What needs to be done
In the listing below, change every "Where should I click to" to "Where do I click to" and leave everything else as it is.

Records for finding displayed items
+++

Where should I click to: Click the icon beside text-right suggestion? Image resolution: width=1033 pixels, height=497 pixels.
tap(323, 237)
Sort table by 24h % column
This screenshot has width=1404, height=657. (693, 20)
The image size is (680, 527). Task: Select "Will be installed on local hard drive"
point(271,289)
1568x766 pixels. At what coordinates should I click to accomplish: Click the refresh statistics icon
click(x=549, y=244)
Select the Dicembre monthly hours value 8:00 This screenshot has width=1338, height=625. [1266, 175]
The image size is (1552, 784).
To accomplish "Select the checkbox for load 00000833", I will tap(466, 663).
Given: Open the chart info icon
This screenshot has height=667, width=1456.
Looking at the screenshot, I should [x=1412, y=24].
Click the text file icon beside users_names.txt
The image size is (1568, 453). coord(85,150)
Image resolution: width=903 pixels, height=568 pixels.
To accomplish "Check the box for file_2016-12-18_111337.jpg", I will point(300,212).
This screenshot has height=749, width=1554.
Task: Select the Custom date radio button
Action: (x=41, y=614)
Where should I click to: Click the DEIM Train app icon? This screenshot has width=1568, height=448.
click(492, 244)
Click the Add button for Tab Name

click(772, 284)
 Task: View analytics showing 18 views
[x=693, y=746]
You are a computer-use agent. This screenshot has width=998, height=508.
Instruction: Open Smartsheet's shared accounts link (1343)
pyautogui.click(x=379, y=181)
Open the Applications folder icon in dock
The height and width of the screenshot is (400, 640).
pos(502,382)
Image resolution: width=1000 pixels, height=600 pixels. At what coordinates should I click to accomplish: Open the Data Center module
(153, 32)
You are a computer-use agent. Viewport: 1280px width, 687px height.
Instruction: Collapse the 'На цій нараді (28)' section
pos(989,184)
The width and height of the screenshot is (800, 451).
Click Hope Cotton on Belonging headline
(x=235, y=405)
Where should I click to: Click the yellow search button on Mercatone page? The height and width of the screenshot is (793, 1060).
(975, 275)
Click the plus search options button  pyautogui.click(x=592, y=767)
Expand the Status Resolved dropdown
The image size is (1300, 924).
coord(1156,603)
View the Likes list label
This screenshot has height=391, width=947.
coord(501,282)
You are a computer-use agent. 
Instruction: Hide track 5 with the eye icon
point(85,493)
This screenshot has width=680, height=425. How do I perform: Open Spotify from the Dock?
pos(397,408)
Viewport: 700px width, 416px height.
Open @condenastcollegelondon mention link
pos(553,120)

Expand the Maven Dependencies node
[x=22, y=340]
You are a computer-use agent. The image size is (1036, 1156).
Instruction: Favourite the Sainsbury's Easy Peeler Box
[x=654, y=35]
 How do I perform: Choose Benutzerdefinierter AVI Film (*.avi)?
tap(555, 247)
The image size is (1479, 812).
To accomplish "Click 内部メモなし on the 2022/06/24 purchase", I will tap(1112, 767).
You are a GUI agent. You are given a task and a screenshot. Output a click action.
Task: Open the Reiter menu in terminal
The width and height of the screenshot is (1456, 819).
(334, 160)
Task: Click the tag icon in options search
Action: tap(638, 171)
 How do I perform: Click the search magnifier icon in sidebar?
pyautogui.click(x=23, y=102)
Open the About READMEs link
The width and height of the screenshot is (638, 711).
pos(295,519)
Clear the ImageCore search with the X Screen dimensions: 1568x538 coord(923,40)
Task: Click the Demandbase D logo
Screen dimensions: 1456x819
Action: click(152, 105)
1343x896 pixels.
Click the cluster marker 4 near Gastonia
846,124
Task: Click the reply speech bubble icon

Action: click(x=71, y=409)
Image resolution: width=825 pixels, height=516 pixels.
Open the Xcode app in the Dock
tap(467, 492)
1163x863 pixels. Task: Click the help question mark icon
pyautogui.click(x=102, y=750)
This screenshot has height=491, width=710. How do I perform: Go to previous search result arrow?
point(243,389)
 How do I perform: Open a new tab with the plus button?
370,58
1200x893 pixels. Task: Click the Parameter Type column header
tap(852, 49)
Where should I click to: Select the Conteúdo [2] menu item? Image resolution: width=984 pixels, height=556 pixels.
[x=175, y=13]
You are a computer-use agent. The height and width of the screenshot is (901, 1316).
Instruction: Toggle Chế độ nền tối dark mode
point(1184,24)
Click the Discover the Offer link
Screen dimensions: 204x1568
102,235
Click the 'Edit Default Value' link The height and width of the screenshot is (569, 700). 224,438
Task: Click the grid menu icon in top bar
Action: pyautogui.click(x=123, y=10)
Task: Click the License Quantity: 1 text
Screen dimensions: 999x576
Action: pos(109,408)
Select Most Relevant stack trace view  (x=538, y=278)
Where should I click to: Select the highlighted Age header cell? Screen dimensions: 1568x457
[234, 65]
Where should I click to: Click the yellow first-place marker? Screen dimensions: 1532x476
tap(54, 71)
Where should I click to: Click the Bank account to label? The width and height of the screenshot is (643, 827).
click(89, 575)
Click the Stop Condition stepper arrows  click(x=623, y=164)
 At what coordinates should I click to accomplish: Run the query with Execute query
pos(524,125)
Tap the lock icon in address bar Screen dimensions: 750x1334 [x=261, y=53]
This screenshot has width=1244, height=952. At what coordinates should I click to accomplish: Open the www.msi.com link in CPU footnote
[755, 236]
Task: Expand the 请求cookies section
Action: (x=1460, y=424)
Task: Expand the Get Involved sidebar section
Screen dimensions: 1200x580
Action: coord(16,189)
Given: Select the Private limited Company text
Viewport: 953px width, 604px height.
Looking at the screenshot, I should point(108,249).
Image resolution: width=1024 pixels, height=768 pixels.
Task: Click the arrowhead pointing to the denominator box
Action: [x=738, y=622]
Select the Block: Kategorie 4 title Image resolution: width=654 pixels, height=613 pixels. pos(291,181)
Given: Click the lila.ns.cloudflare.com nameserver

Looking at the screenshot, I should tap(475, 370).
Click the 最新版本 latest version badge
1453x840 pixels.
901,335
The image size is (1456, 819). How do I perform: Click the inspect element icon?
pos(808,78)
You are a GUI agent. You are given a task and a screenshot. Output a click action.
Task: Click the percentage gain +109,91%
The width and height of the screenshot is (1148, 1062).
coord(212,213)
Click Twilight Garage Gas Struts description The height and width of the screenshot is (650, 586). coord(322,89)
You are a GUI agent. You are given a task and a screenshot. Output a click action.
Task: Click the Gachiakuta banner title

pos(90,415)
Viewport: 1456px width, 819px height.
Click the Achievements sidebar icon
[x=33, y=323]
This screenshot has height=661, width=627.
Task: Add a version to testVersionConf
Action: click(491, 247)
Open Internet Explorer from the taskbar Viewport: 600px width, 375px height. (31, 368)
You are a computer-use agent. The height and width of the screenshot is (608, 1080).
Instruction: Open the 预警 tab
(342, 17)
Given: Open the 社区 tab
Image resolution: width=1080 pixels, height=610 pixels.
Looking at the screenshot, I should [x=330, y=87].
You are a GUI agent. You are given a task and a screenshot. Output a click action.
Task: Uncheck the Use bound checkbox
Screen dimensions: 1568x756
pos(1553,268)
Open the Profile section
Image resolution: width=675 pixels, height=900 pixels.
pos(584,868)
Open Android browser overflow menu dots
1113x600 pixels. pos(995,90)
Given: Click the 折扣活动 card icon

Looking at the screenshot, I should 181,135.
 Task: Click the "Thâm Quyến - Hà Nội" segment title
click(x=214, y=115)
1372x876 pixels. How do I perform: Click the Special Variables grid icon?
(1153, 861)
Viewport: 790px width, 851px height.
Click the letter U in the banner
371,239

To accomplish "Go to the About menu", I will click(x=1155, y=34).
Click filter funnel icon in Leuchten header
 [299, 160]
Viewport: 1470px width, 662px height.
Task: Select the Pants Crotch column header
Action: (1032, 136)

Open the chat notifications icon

+++

Written reply
Where do I click to: Click the icon beside text-right suggestion? Image resolution: width=1033 pixels, height=497 pixels.
tap(323, 237)
Sort table by 24h % column
This screenshot has width=1404, height=657. (693, 20)
The image size is (680, 527). Task: Select "Will be installed on local hard drive"
point(271,289)
1568x766 pixels. At what coordinates should I click to accomplish: Click the refresh statistics icon
click(x=549, y=244)
Select the Dicembre monthly hours value 8:00 This screenshot has width=1338, height=625. [1266, 175]
The image size is (1552, 784).
To accomplish "Select the checkbox for load 00000833", I will tap(466, 663).
Given: Open the chart info icon
This screenshot has height=667, width=1456.
Looking at the screenshot, I should [x=1412, y=24].
Click the text file icon beside users_names.txt
The image size is (1568, 453). coord(85,150)
Image resolution: width=903 pixels, height=568 pixels.
To accomplish "Check the box for file_2016-12-18_111337.jpg", I will point(300,212).
This screenshot has height=749, width=1554.
Task: Select the Custom date radio button
Action: (x=41, y=614)
Where do I click to: Click the DEIM Train app icon? This screenshot has width=1568, height=448.
click(492, 244)
Click the Add button for Tab Name

click(772, 284)
 Task: View analytics showing 18 views
[x=693, y=746]
You are a computer-use agent. This screenshot has width=998, height=508.
Instruction: Open Smartsheet's shared accounts link (1343)
pyautogui.click(x=379, y=181)
Open the Applications folder icon in dock
The height and width of the screenshot is (400, 640).
pos(502,382)
Image resolution: width=1000 pixels, height=600 pixels. At what coordinates should I click to accomplish: Open the Data Center module
(153, 32)
You are a computer-use agent. Viewport: 1280px width, 687px height.
Instruction: Collapse the 'На цій нараді (28)' section
pos(989,184)
The width and height of the screenshot is (800, 451).
Click Hope Cotton on Belonging headline
(x=235, y=405)
Where do I click to: Click the yellow search button on Mercatone page? The height and width of the screenshot is (793, 1060).
(975, 275)
Click the plus search options button  pyautogui.click(x=592, y=767)
Expand the Status Resolved dropdown
The image size is (1300, 924).
coord(1156,603)
View the Likes list label
This screenshot has height=391, width=947.
coord(501,282)
You are a computer-use agent. 
Instruction: Hide track 5 with the eye icon
point(85,493)
This screenshot has width=680, height=425. How do I perform: Open Spotify from the Dock?
pos(397,408)
Viewport: 700px width, 416px height.
Open @condenastcollegelondon mention link
pos(553,120)

Expand the Maven Dependencies node
[x=22, y=340]
You are a computer-use agent. The image size is (1036, 1156).
Instruction: Favourite the Sainsbury's Easy Peeler Box
[x=654, y=35]
 How do I perform: Choose Benutzerdefinierter AVI Film (*.avi)?
tap(555, 247)
The image size is (1479, 812).
To accomplish "Click 内部メモなし on the 2022/06/24 purchase", I will tap(1112, 767).
You are a GUI agent. You are given a task and a screenshot. Output a click action.
Task: Open the Reiter menu in terminal
The width and height of the screenshot is (1456, 819).
(334, 160)
Task: Click the tag icon in options search
Action: tap(638, 171)
 How do I perform: Click the search magnifier icon in sidebar?
pyautogui.click(x=23, y=102)
Open the About READMEs link
The width and height of the screenshot is (638, 711).
pos(295,519)
Clear the ImageCore search with the X Screen dimensions: 1568x538 coord(923,40)
Task: Click the Demandbase D logo
Screen dimensions: 1456x819
Action: click(152, 105)
1343x896 pixels.
Click the cluster marker 4 near Gastonia
846,124
Task: Click the reply speech bubble icon

Action: click(x=71, y=409)
Image resolution: width=825 pixels, height=516 pixels.
Open the Xcode app in the Dock
tap(467, 492)
1163x863 pixels. Task: Click the help question mark icon
pyautogui.click(x=102, y=750)
This screenshot has height=491, width=710. How do I perform: Go to previous search result arrow?
point(243,389)
 How do I perform: Open a new tab with the plus button?
370,58
1200x893 pixels. Task: Click the Parameter Type column header
tap(852, 49)
Where do I click to: Select the Conteúdo [2] menu item? Image resolution: width=984 pixels, height=556 pixels.
[x=175, y=13]
You are a computer-use agent. The height and width of the screenshot is (901, 1316).
Instruction: Toggle Chế độ nền tối dark mode
point(1184,24)
Click the Discover the Offer link
Screen dimensions: 204x1568
102,235
Click the 'Edit Default Value' link The height and width of the screenshot is (569, 700). 224,438
Task: Click the grid menu icon in top bar
Action: pyautogui.click(x=123, y=10)
Task: Click the License Quantity: 1 text
Screen dimensions: 999x576
Action: pos(109,408)
Select Most Relevant stack trace view  (x=538, y=278)
Where do I click to: Select the highlighted Age header cell? Screen dimensions: 1568x457
[234, 65]
Where do I click to: Click the yellow first-place marker? Screen dimensions: 1532x476
tap(54, 71)
Where do I click to: Click the Bank account to label? The width and height of the screenshot is (643, 827).
click(89, 575)
Click the Stop Condition stepper arrows  click(x=623, y=164)
 At what coordinates should I click to accomplish: Run the query with Execute query
pos(524,125)
Tap the lock icon in address bar Screen dimensions: 750x1334 [x=261, y=53]
This screenshot has width=1244, height=952. At what coordinates should I click to accomplish: Open the www.msi.com link in CPU footnote
[755, 236]
Task: Expand the 请求cookies section
Action: (x=1460, y=424)
Task: Expand the Get Involved sidebar section
Screen dimensions: 1200x580
Action: coord(16,189)
Given: Select the Private limited Company text
Viewport: 953px width, 604px height.
Looking at the screenshot, I should point(108,249).
Image resolution: width=1024 pixels, height=768 pixels.
Task: Click the arrowhead pointing to the denominator box
Action: [x=738, y=622]
Select the Block: Kategorie 4 title Image resolution: width=654 pixels, height=613 pixels. pos(291,181)
Given: Click the lila.ns.cloudflare.com nameserver

Looking at the screenshot, I should tap(475, 370).
Click the 最新版本 latest version badge
1453x840 pixels.
901,335
The image size is (1456, 819). How do I perform: Click the inspect element icon?
pos(808,78)
You are a GUI agent. You are given a task and a screenshot. Output a click action.
Task: Click the percentage gain +109,91%
The width and height of the screenshot is (1148, 1062).
coord(212,213)
Click Twilight Garage Gas Struts description The height and width of the screenshot is (650, 586). coord(322,89)
You are a GUI agent. You are given a task and a screenshot. Output a click action.
Task: Click the Gachiakuta banner title

pos(90,415)
Viewport: 1456px width, 819px height.
Click the Achievements sidebar icon
[x=33, y=323]
This screenshot has height=661, width=627.
Task: Add a version to testVersionConf
Action: click(491, 247)
Open Internet Explorer from the taskbar Viewport: 600px width, 375px height. (31, 368)
You are a computer-use agent. The height and width of the screenshot is (608, 1080).
Instruction: Open the 预警 tab
(342, 17)
Given: Open the 社区 tab
Image resolution: width=1080 pixels, height=610 pixels.
Looking at the screenshot, I should [x=330, y=87].
You are a GUI agent. You are given a task and a screenshot. Output a click action.
Task: Uncheck the Use bound checkbox
Screen dimensions: 1568x756
pos(1553,268)
Open the Profile section
Image resolution: width=675 pixels, height=900 pixels.
pos(584,868)
Open Android browser overflow menu dots
1113x600 pixels. pos(995,90)
Given: Click the 折扣活动 card icon

Looking at the screenshot, I should 181,135.
 Task: Click the "Thâm Quyến - Hà Nội" segment title
click(x=214, y=115)
1372x876 pixels. How do I perform: Click the Special Variables grid icon?
(1153, 861)
Viewport: 790px width, 851px height.
Click the letter U in the banner
371,239

To accomplish "Go to the About menu", I will click(x=1155, y=34).
Click filter funnel icon in Leuchten header
 [299, 160]
Viewport: 1470px width, 662px height.
Task: Select the Pants Crotch column header
Action: (1032, 136)

Open the chat notifications icon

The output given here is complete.